On the occasion of his 80th birthday, the Museum Folkwang in Essen is dedicating a major retrospective to the graphic artist, publisher, poster artist and lawyer Klaus Staeck, and Michael's Lädle on the corner of Weissenburgstrasse and Heusteigstrasse is dedicating a shop window. Until the vernissage on Friday, February 23, at 5 p.m., the store window of Michael Schmidt's tobacco and magazine store will be open behind drawn curtains. Then is Vernissage and all may look.
He does it like BILD
In the weeks before, the Stuttgart artist and neighbor, Klaus Fabricius, created a collage of Staeck's works, hung posters, tore out and arranged pages of books and magazines. The typefaces sometimes seem antiquated, the paper yellowed. All the more surprising, then, is the topicality of some of the sheets - on housing policy, for example, or on the subject of sexism. Fabricius loves this loud style: "He does it like the Bild-Zeitung, he just knocks it out!
But the parallel to the tabloids already ends with the style. Staeck's art is always political, it is exaggeration, mockery, distortion - in short: satire. Since the 1960s, he has commented on social issues, grievances, and crises. He has been a member of the SPD since 1960, was president of the Berlin Academy of the Arts, and has been a member of the cultural senate of the state of Saxony-Anhalt since 2004. Art and politics are always in Staeck's arms. He makes a topic of whatever is bothering him in politics, society, art and business. "He does this in an extremely pointed, mocking, sharp-tongued manner, with subtle irony, enigmatically, wittily and cheekily to bitterly wickedly. As a poster designer, he is an ingenious finder of words and images. He provokes and stimulates thought, including smiles and astonishment," writes the Folkwang Museum.
Cheaper than in oil
Klaus Fabricius sees this type of art as threatened with extinction. "Only a few are still going in this direction." Yet it would still have so much to say to people today, Fabricius is convinced. "Staeck critically questions and forces the viewer to form an opinion." Fabricius doesn't accept that the style can sometimes seem outdated: "Old or new are not categories in art! You also go to the State Gallery, look at medieval masters, and then say: 'Ugh, that's old!' There is only good and bad art.
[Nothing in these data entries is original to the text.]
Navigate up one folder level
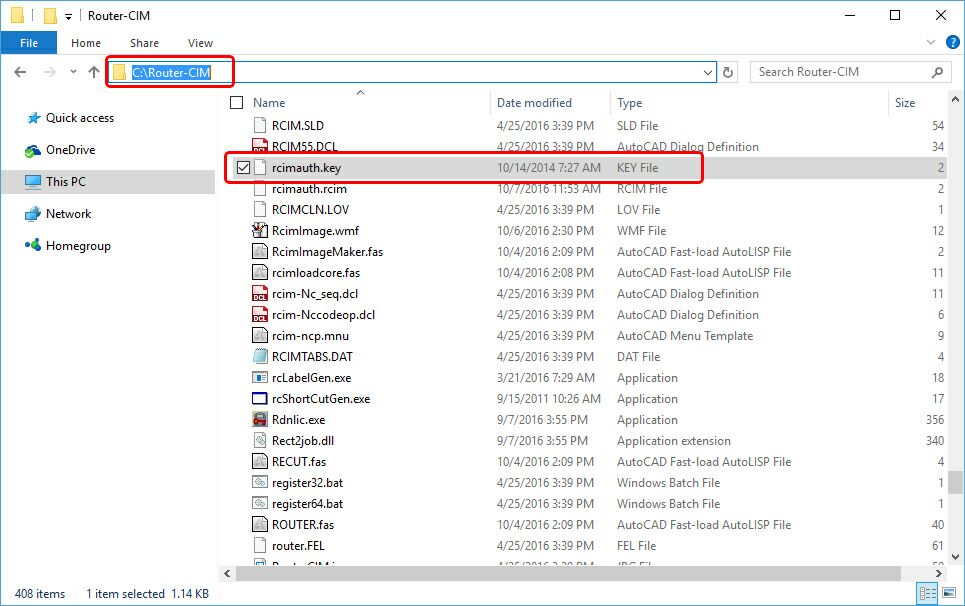 tap(93, 72)
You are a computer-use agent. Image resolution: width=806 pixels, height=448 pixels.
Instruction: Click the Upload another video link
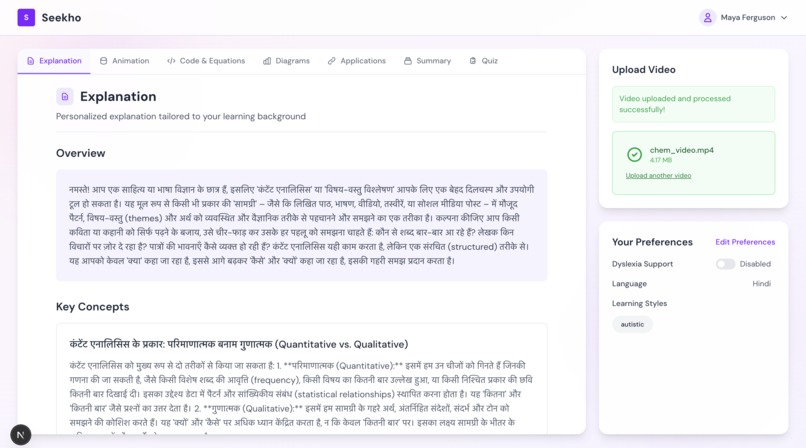tap(658, 176)
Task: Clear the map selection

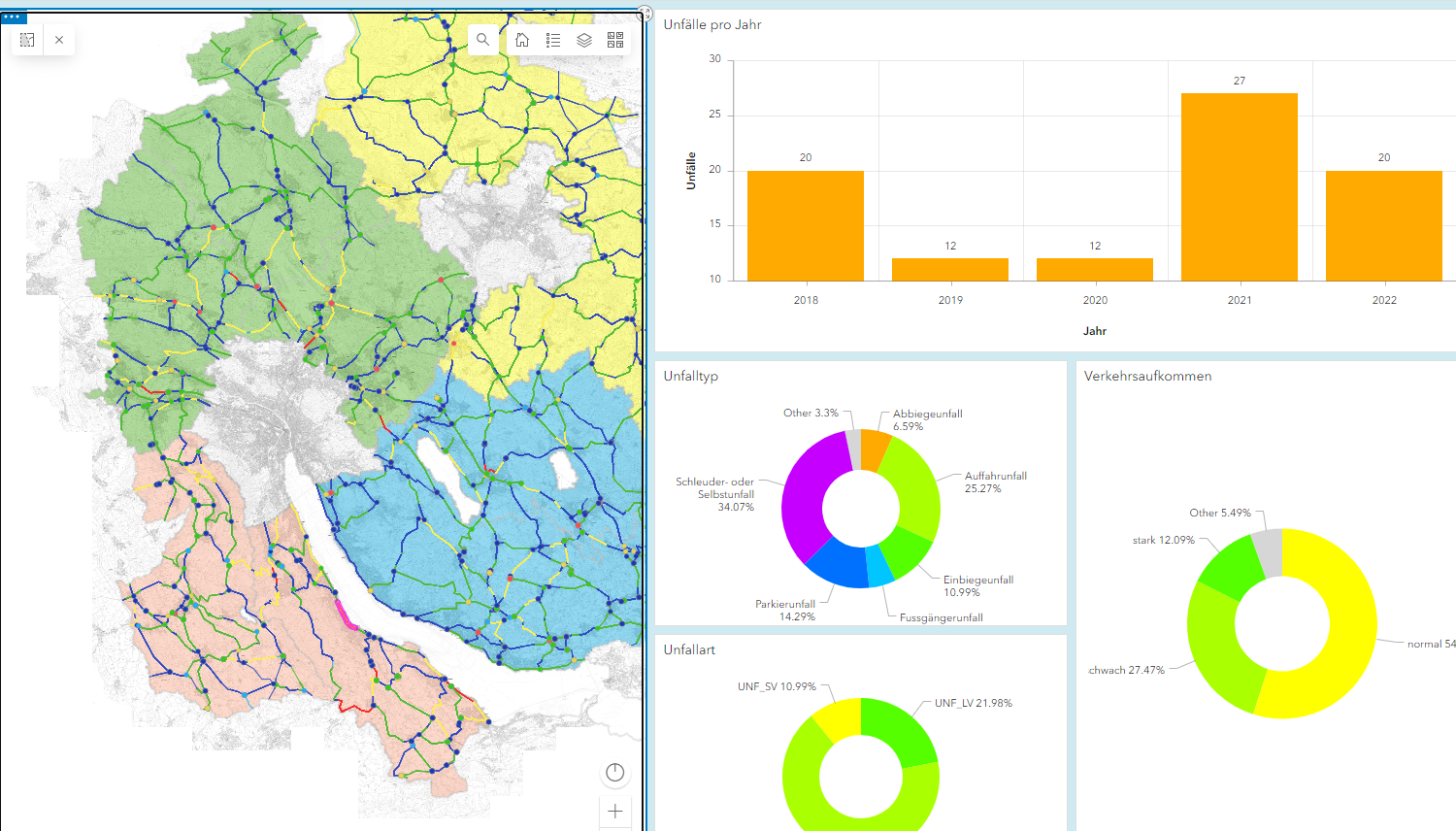Action: point(59,40)

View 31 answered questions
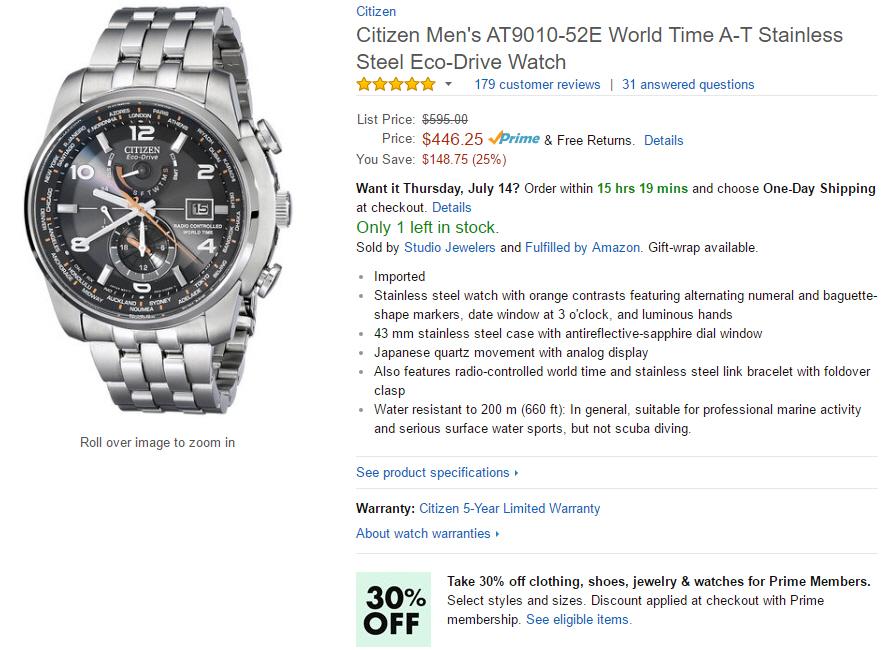coord(688,85)
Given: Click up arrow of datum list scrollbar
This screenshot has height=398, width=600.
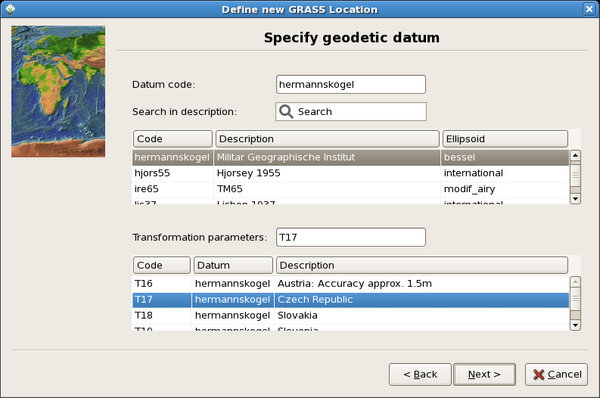Looking at the screenshot, I should pos(575,155).
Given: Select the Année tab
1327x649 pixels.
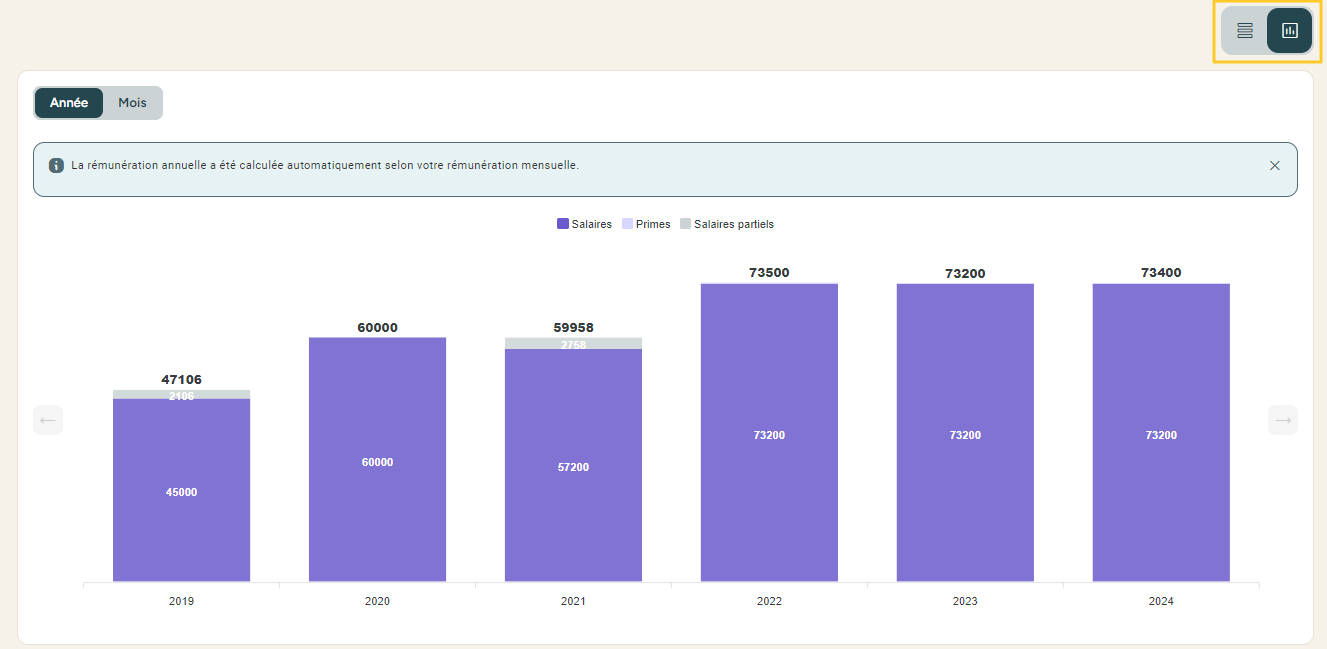Looking at the screenshot, I should coord(69,103).
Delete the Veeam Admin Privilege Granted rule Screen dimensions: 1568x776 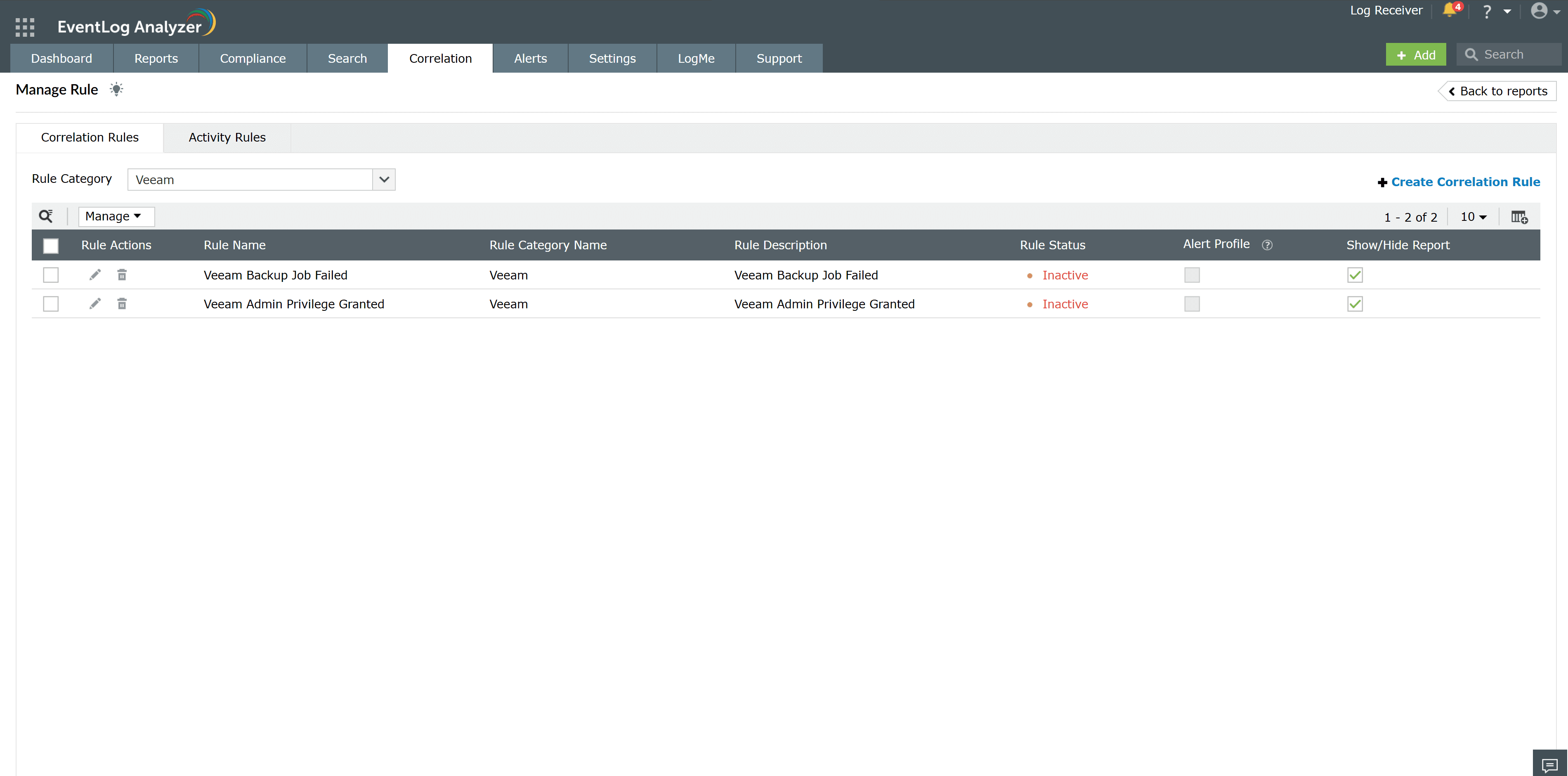point(122,304)
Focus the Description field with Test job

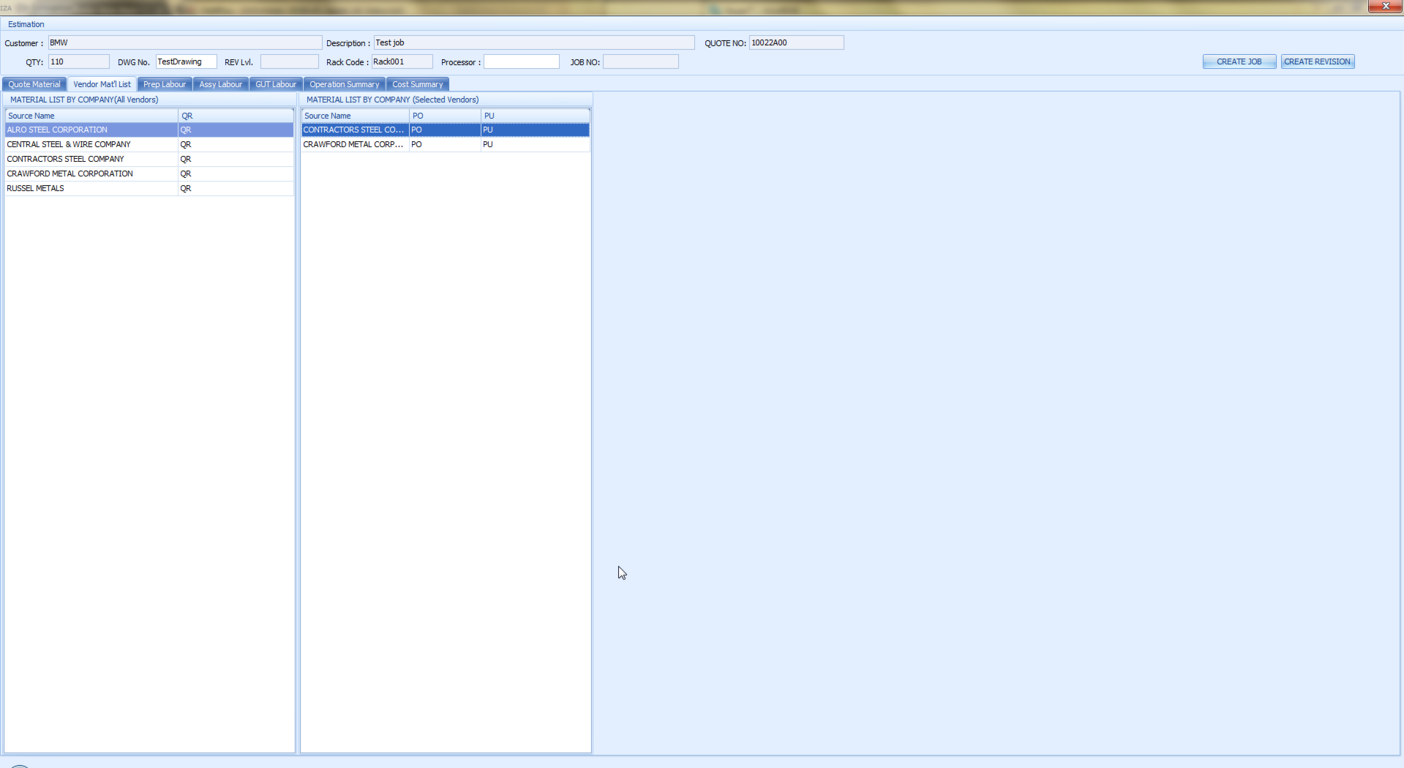(x=533, y=43)
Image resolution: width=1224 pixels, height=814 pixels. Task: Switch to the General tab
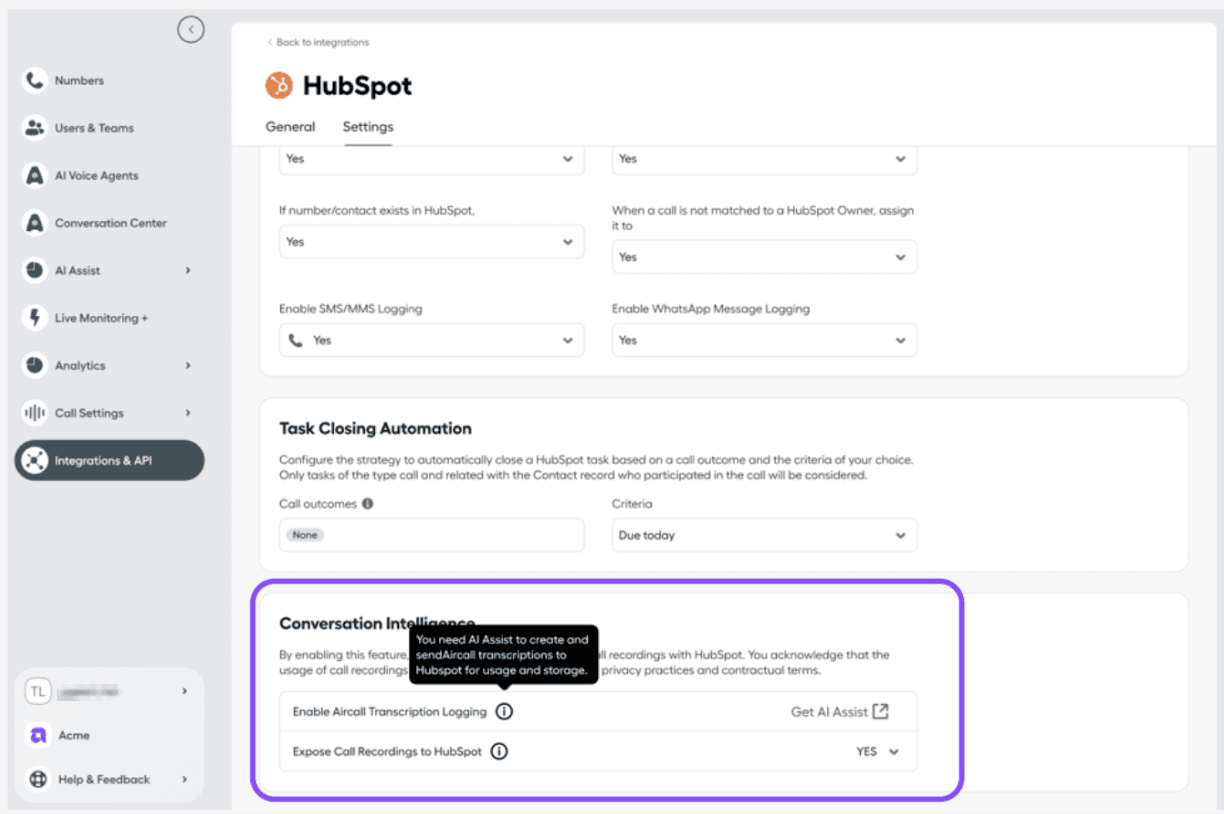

Exhibition organizer Fabricius appreciates Staeck's loyalty to the political subject and to the "cheap" print media with which far less money can be made than with political statements in oil and acrylic, such as those by Sigmar Polke, Martin Kippenberger or Gerhard Richter. "Staeck's art is not made for the art market, but for the viewer.
These can approach from Friday, Feb 23, at Weissenburgstrasse 8 at any time of day or night free of charge and look in the shop window.